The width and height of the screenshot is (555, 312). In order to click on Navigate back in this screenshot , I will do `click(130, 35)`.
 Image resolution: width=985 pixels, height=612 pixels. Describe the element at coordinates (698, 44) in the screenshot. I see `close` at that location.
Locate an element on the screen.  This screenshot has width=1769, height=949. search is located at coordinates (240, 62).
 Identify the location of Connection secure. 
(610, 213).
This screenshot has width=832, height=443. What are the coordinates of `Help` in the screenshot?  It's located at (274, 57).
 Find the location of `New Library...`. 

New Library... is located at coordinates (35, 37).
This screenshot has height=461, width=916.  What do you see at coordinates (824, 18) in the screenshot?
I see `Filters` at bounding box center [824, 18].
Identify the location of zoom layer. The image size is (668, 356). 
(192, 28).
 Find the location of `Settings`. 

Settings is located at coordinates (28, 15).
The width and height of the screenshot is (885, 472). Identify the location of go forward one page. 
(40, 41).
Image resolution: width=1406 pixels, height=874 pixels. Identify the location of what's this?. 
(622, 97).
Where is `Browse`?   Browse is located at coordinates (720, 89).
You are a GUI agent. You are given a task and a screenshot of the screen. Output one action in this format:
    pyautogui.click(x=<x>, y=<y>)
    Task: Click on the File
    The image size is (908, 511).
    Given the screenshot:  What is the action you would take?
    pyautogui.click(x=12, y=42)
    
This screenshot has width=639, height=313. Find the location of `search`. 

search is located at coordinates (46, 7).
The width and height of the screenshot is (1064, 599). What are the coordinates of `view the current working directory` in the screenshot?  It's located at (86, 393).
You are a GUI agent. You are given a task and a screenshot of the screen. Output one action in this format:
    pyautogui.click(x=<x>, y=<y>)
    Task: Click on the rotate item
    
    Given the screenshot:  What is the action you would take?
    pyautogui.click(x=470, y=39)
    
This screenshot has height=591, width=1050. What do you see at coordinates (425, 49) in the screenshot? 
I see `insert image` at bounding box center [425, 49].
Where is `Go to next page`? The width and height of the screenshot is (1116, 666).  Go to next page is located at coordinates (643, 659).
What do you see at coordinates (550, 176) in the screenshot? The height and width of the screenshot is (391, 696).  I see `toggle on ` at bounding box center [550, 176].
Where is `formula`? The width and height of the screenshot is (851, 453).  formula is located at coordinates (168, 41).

WHAT IS BEING ASKED -
Copy all of the material above line for line, without changing anything.

RESPONSE -
The width and height of the screenshot is (555, 312). In order to click on Navigate back in this screenshot , I will do `click(130, 35)`.
 Image resolution: width=985 pixels, height=612 pixels. Describe the element at coordinates (698, 44) in the screenshot. I see `close` at that location.
Locate an element on the screen.  This screenshot has width=1769, height=949. search is located at coordinates (240, 62).
 Identify the location of Connection secure. 
(610, 213).
This screenshot has width=832, height=443. What are the coordinates of `Help` in the screenshot?  It's located at (274, 57).
 Find the location of `New Library...`. 

New Library... is located at coordinates (35, 37).
This screenshot has height=461, width=916.  What do you see at coordinates (824, 18) in the screenshot?
I see `Filters` at bounding box center [824, 18].
Identify the location of zoom layer. The image size is (668, 356). 
(192, 28).
 Find the location of `Settings`. 

Settings is located at coordinates (28, 15).
The width and height of the screenshot is (885, 472). Identify the location of go forward one page. 
(40, 41).
Image resolution: width=1406 pixels, height=874 pixels. Identify the location of what's this?. 
(622, 97).
Where is `Browse`?   Browse is located at coordinates (720, 89).
You are a GUI agent. You are given a task and a screenshot of the screen. Output one action in this format:
    pyautogui.click(x=<x>, y=<y>)
    Task: Click on the File
    The image size is (908, 511).
    Given the screenshot:  What is the action you would take?
    pyautogui.click(x=12, y=42)
    
This screenshot has width=639, height=313. Find the location of `search`. 

search is located at coordinates (46, 7).
The width and height of the screenshot is (1064, 599). What are the coordinates of `view the current working directory` in the screenshot?  It's located at (86, 393).
You are a GUI agent. You are given a task and a screenshot of the screen. Output one action in this format:
    pyautogui.click(x=<x>, y=<y>)
    Task: Click on the rotate item
    
    Given the screenshot:  What is the action you would take?
    pyautogui.click(x=470, y=39)
    
This screenshot has height=591, width=1050. What do you see at coordinates (425, 49) in the screenshot? 
I see `insert image` at bounding box center [425, 49].
Where is `Go to next page`? The width and height of the screenshot is (1116, 666).  Go to next page is located at coordinates (643, 659).
What do you see at coordinates (550, 176) in the screenshot? The height and width of the screenshot is (391, 696).  I see `toggle on ` at bounding box center [550, 176].
Where is `formula`? The width and height of the screenshot is (851, 453).  formula is located at coordinates (168, 41).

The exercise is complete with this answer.